__TASK DESCRIPTION__: Repeat exactly, and only, the lines of the entries below from the one with "Zen Cartバージョンアップ情報 (82, 1723)" through the one with "SEO関係 (36, 1688)", both ends included.

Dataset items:
————————

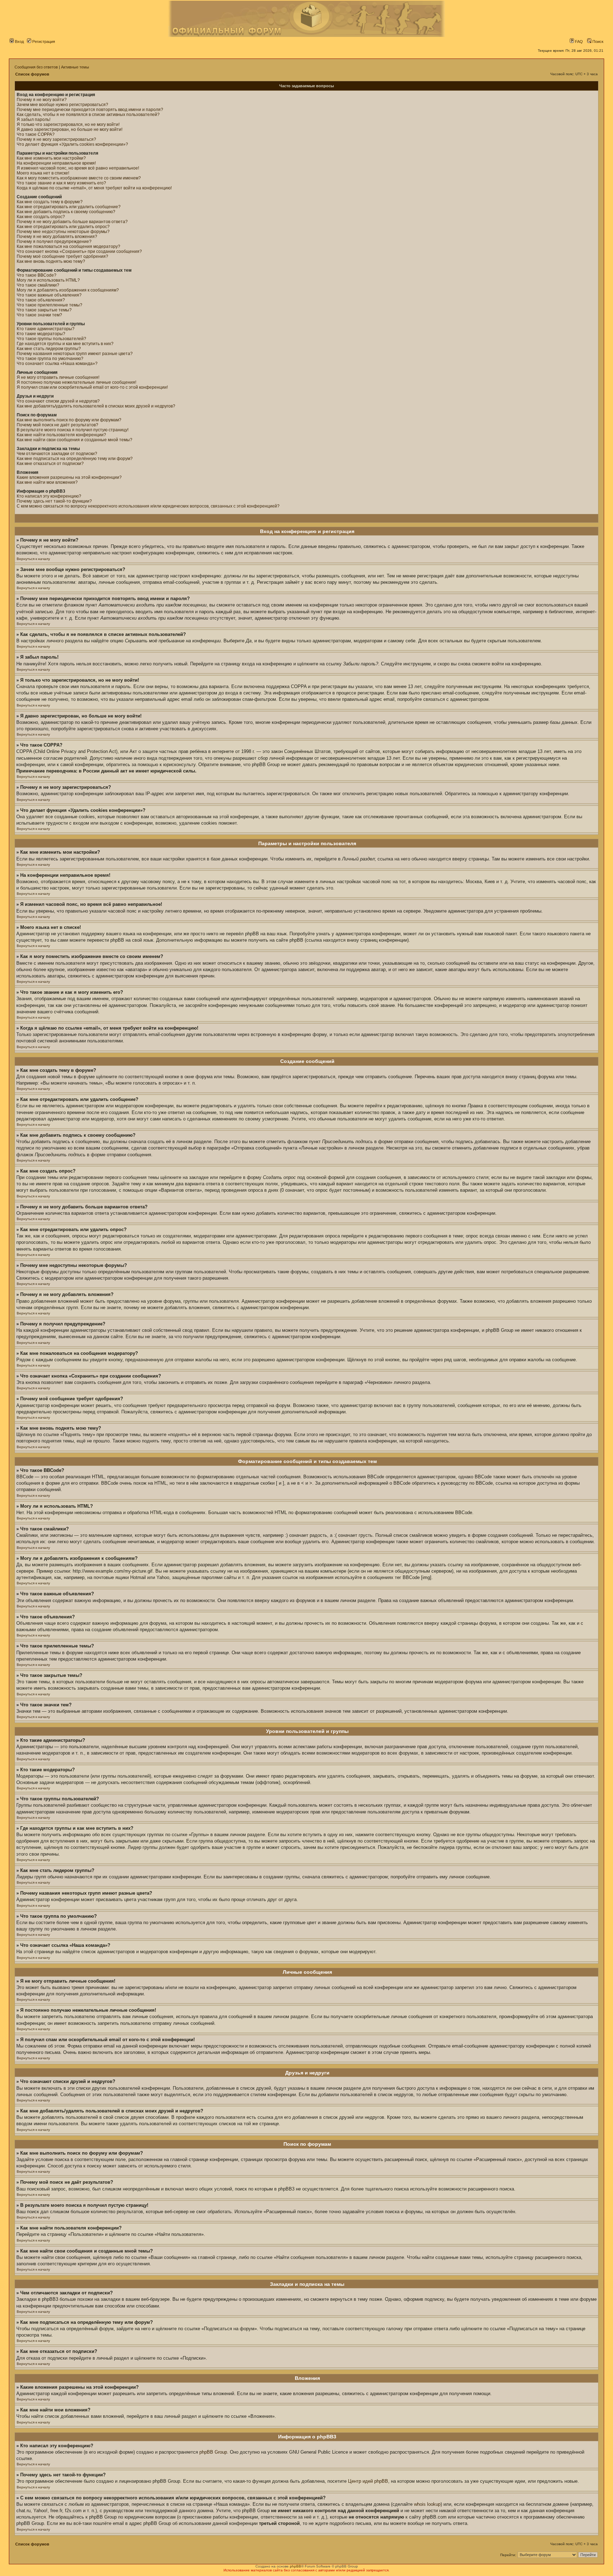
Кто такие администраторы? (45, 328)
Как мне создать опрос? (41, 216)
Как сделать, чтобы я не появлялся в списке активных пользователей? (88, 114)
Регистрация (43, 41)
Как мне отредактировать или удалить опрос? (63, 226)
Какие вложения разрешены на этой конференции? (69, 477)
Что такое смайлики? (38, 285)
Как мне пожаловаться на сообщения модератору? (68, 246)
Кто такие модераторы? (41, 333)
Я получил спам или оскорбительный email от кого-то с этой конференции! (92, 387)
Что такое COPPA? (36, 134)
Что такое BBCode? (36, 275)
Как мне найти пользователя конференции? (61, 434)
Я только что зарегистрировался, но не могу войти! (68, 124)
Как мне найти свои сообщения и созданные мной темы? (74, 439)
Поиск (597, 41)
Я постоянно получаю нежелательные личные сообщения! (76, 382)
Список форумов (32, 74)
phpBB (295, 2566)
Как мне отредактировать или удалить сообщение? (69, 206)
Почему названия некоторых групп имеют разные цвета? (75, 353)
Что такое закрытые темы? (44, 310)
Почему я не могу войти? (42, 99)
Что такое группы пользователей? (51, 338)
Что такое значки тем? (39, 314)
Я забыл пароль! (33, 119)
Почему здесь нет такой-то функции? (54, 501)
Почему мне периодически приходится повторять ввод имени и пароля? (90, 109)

————————

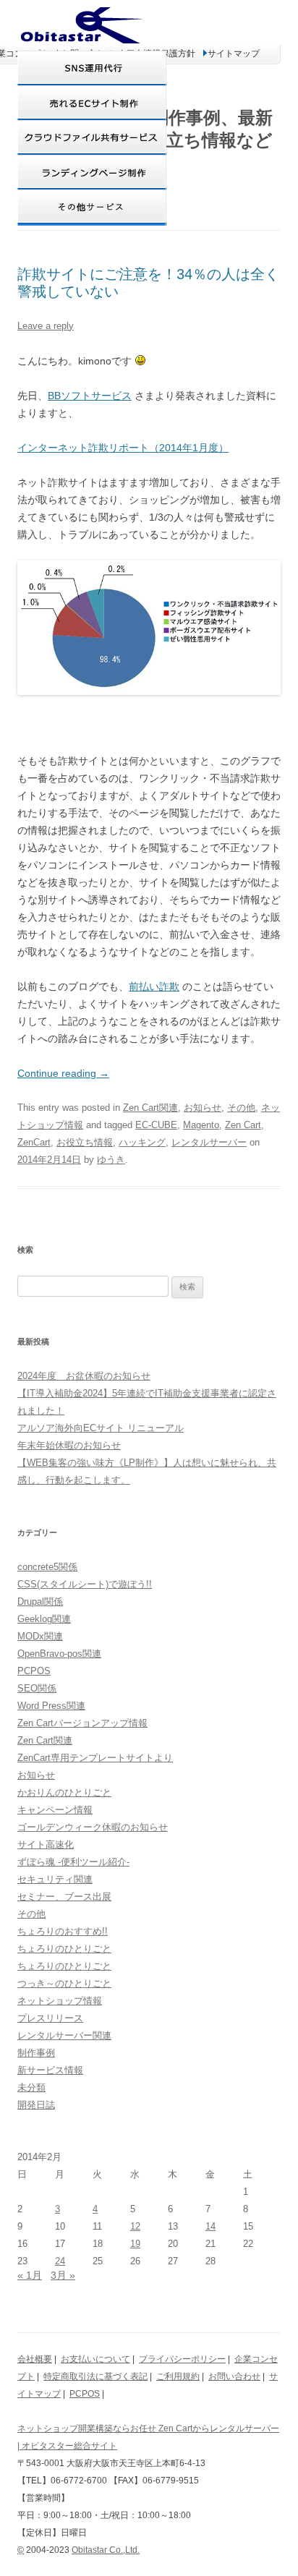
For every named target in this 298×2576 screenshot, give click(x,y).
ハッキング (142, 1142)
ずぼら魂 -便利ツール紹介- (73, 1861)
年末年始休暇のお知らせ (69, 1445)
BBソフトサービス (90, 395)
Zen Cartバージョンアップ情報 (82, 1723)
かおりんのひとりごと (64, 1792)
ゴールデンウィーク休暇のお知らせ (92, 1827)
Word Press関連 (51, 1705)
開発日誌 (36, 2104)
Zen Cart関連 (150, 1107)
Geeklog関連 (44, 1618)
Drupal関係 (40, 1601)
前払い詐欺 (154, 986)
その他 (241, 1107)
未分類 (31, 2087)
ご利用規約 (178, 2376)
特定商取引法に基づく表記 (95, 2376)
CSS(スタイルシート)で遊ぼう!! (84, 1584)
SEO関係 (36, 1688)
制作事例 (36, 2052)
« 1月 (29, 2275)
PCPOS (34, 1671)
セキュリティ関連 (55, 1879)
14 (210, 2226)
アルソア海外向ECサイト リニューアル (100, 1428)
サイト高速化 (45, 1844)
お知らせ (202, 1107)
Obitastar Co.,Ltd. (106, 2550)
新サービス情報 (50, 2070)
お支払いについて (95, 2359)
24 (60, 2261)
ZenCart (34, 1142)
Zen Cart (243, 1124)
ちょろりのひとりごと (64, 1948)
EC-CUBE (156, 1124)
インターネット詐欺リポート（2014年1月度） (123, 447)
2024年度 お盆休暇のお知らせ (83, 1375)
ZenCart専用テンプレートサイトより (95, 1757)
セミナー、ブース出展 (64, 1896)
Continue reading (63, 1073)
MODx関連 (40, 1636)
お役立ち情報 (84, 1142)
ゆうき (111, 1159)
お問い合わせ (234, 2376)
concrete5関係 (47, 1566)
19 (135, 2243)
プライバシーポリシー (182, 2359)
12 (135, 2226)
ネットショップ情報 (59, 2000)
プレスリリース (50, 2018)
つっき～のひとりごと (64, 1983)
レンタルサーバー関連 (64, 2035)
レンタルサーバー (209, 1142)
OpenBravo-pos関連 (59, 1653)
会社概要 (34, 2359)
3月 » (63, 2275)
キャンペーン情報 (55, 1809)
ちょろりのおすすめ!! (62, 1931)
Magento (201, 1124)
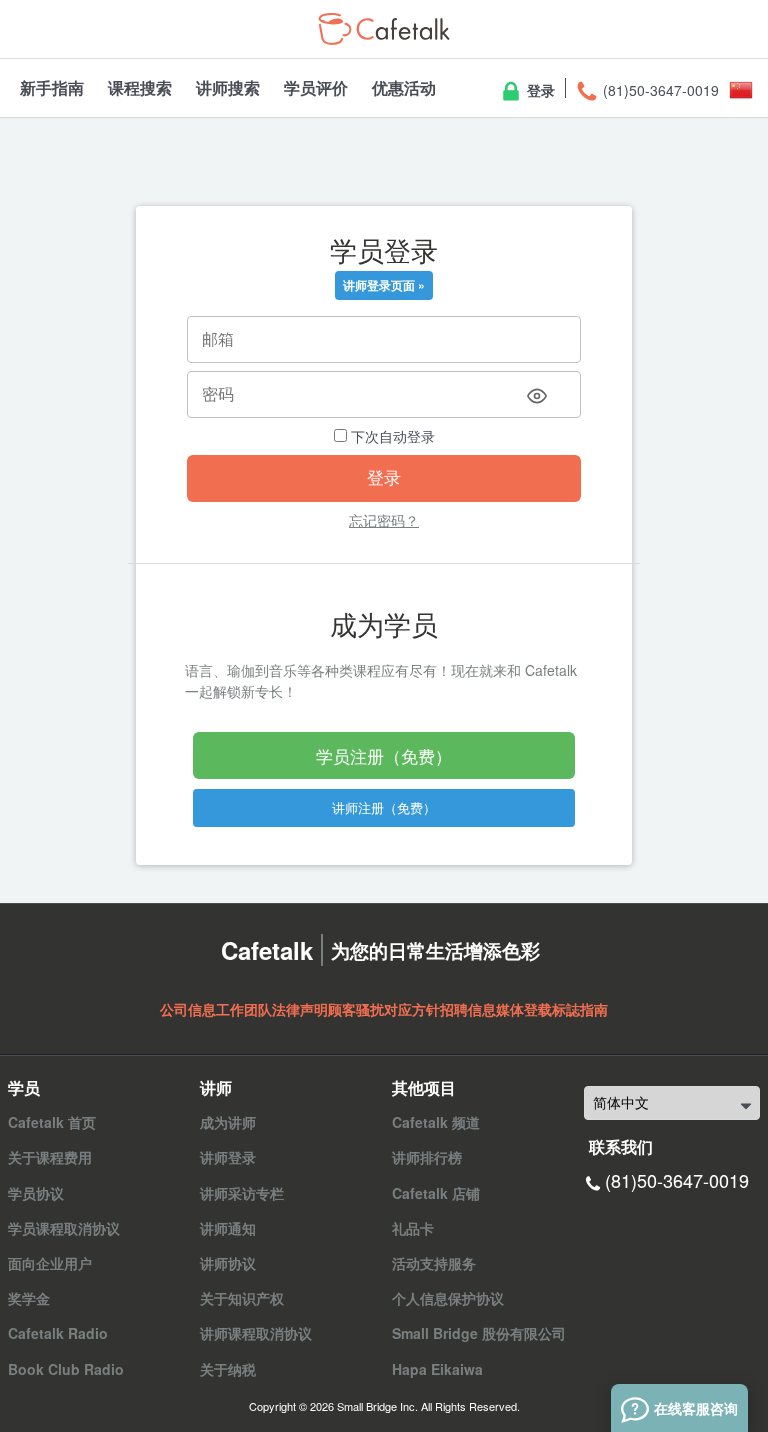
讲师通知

————————

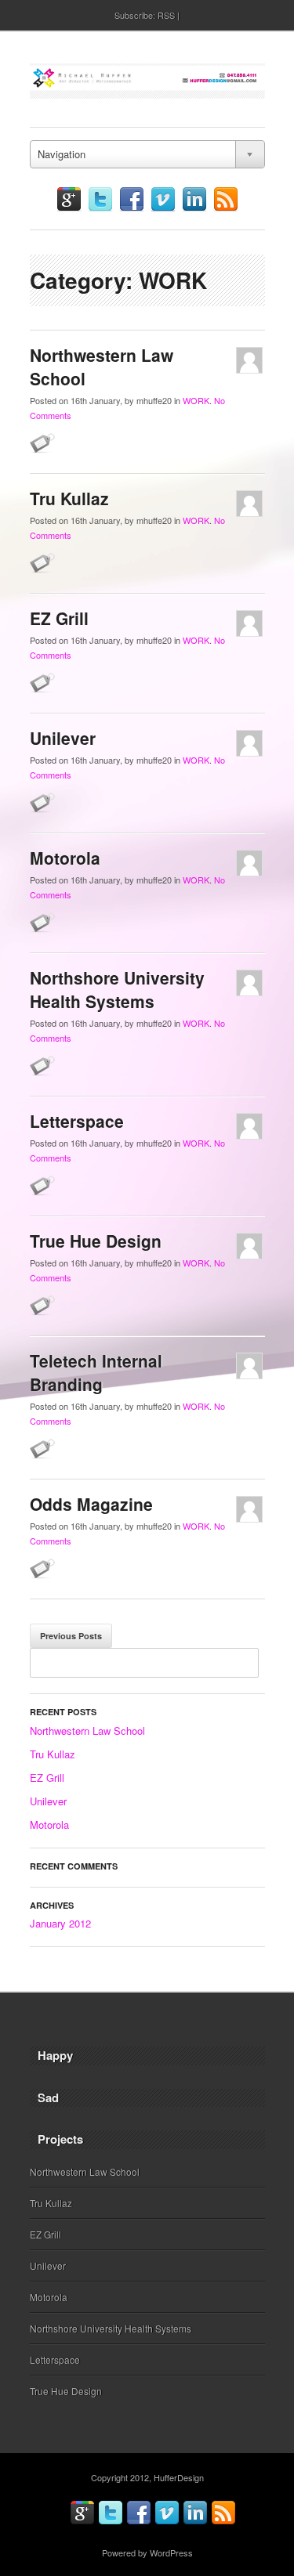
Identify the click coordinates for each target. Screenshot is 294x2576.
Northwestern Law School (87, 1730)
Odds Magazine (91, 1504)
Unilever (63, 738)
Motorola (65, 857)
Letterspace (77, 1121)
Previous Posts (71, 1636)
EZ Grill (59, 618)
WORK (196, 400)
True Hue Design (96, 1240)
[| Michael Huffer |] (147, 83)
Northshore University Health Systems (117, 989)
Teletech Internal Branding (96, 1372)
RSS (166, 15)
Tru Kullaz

————————

__WRITTEN REPLY__:
Zen Cartバージョンアップ情報 (82, 1723)
かおりんのひとりごと (64, 1792)
ゴールデンウィーク休暇のお知らせ (92, 1827)
Word Press関連 (51, 1705)
開発日誌 (36, 2104)
Zen Cart関連 (150, 1107)
Geeklog関連 (44, 1618)
Drupal関係 (40, 1601)
前払い詐欺 (154, 986)
その他 (241, 1107)
未分類 (31, 2087)
ご利用規約 (178, 2376)
特定商取引法に基づく表記 (95, 2376)
CSS(スタイルシート)で遊ぼう!! (84, 1584)
SEO関係 (36, 1688)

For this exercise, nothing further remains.